Put Christian Fernandes Rosa and Beatriz Wehby – 07/04/2020
Since the increase in confirmed cases of COVID-19 infection was reported, the Governments of States such as São Paulo, Rio de Janeiro, Rio Grande do Sul and several Municipalities have issued Decrees to establish sanitary quarantine and thus determine the closure of businesses that provide non-essential goods and services. As a result, there has been economic loss for these companies, whose commercial activities have been restricted or hindered by the measures taken by the Government.
From a strictly legal perspective, the discussion thus arises about the possibility of claiming compensation for damages resulting from compliance with the restrictions imposed. Can states and municipalities be held financially liable for this damage?
Initially, the legality or illegality of the act performed must be assessed. This is because, if it were unlawful, contrary to the law or the Constitution, any resulting damage would clearly be compensable. This is a general rule of law: liability for a harmful illegal act constitutes the obligation to compensate the injured party, mitigating the undesirable effects of the unlawful act and thus restoring the assets affected by the improper conduct. However, it seems that acts restricting commercial activities appear to be lawful.
In general, the formal and material requirements for validity and effectiveness are met. To summarize, these decrees are the result of the exercise of powers previously established in the legal system, attributed to Governors and Mayors. They were duly motivated and meet a clear public health need – and, therefore, serve the public interest. The acts were published by official means and are capable of generating binding effects for all their recipients.
Thus, although lawful, in accordance with the Law, these are public acts that generate direct economic losses to a large number of individuals and legal entities in the exercise of their business activities. Would compensation be appropriate?
To address the issue, it is important to refer to paragraph 6 of article 37 of the Constitution of the Republic, which enshrines the objective liability of the State, a regime in which it is not necessary to demonstrate blame (negligence or recklessness) or fraud (intention) so that the public entity is liable for the effects of its conduct. According to the constitutional norm, once the damage is proven, on the one hand, the harmful conduct (active or omissive), on the other, and the causal link between both, the possibility of liability arises. In the present case, the active conduct of the State and Municipal Decrees directly hindered the regular continuity of business and, thus, implied economic loss. The epidemic, a cause of force majeure, justified the restrictive public acts, but it was not this circumstance that directly prevented the operation of the business establishments.

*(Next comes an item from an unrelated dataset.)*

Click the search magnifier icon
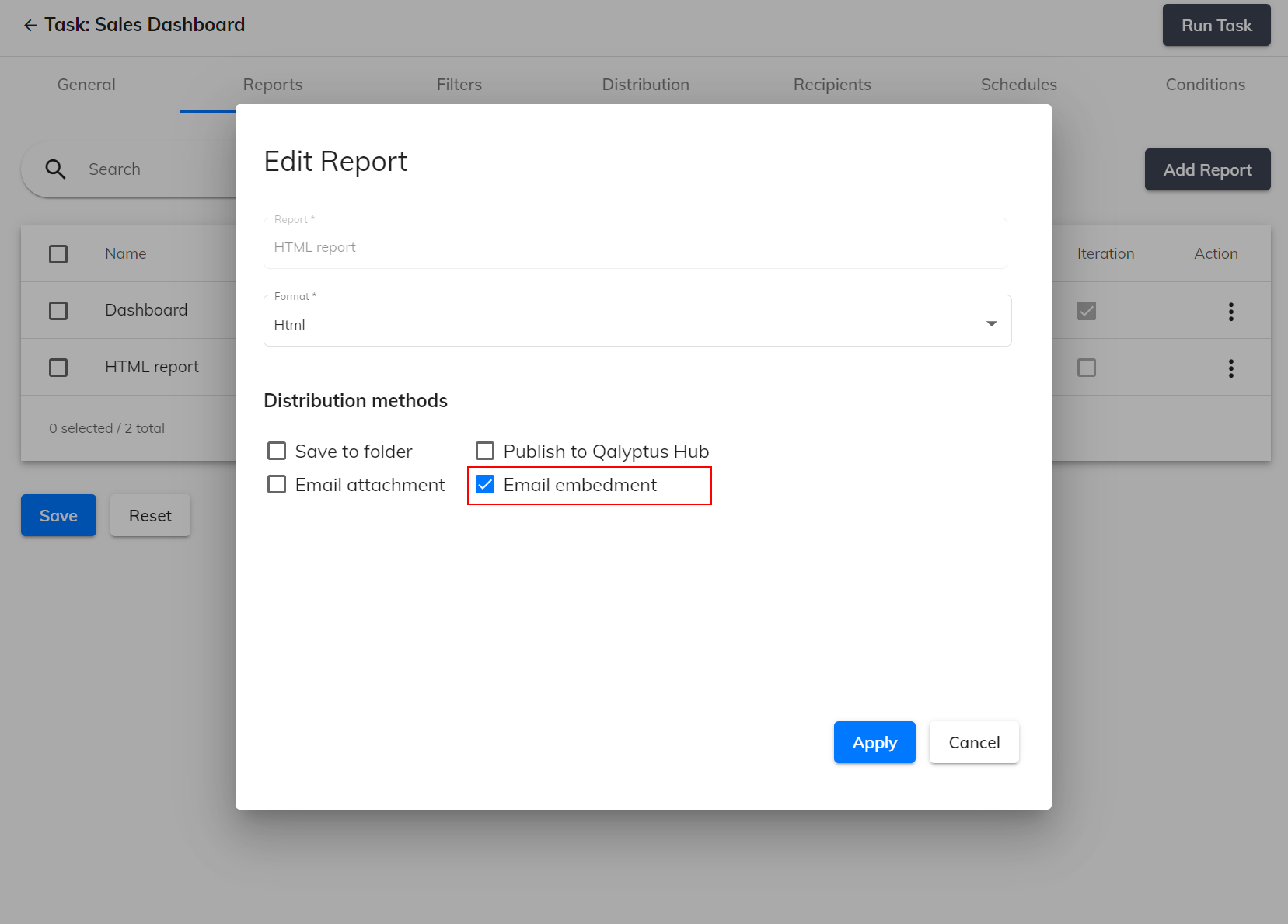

The causal link between the damage and the conduct of the public entity seems well preserved.
However, in terms of the Public Administration's liability for lawful acts, not every harmful event gives rise to the duty to make reparations. Not all damage suffered is compensable. Only abnormal and special damages are subject to reparations.
The analysis, therefore, must be carried out in the field of reasonableness and equality. In the dimension of reasonableness, it is necessary to assess whether the damage is a common, expected frustration, inherent to the risks that the entrepreneur understood it was appropriate to take in the search for profit. And that in this sense the public act is a mere circumstance that embodies an event (not only lawful, but) normal, ordinary. In this aspect, unless I am mistaken, the present case manifests an economic burden that is completely unexpected, not trivial, pointing to the satisfaction of this requirement for the obligation to compensate – abnormality of the harmful event.

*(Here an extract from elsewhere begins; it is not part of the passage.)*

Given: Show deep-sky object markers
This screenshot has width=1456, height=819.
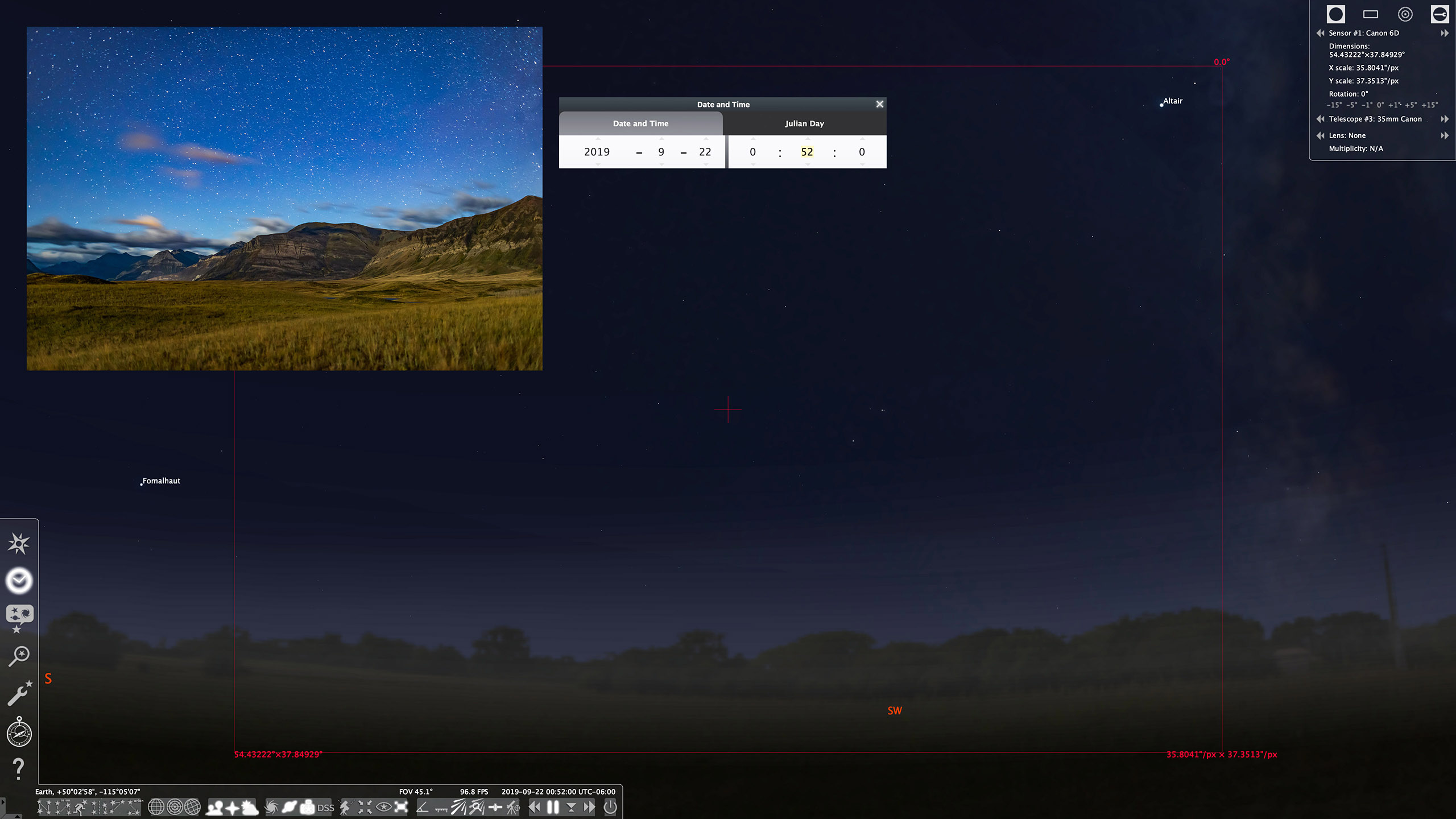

The cumulative requirement would still have to be overcome, specialty of the damage. And we reiterate that it is well known that the Public Authority established the restrictions with the public interest as its main purpose. However, in order to serve it, for the benefit of the entire community, the fact is that the measure became especially more onerous for some people. And in this sense, based on an analysis based on the principle of equality, it is possible that, in many cases, damage may be configured special, subject to compensation.
It is clear that each case must be specifically assessed to analyze to what extent the act – which, despite benefiting everyone – burdens the individual in a way that is not beneficial to the individual. abnormal and exceptional a specific person or category, outlining grounds for any claim for compensation.
It should be noted that the possibility of this compensation, together with the need to preserve companies and their social value, underpins initiatives that have already been taken by various political entities to reduce taxes on their activities, or postpone their collection, or even make subsidized credit lines available. The importance and legitimacy of these measures is further reinforced by these considerations.
The issue is complex and challenging and will certainly demand efforts from the Courts to preserve subjective, individual rights, while at the same time ensuring the legitimate exercise of public powers that are fundamental to collective life.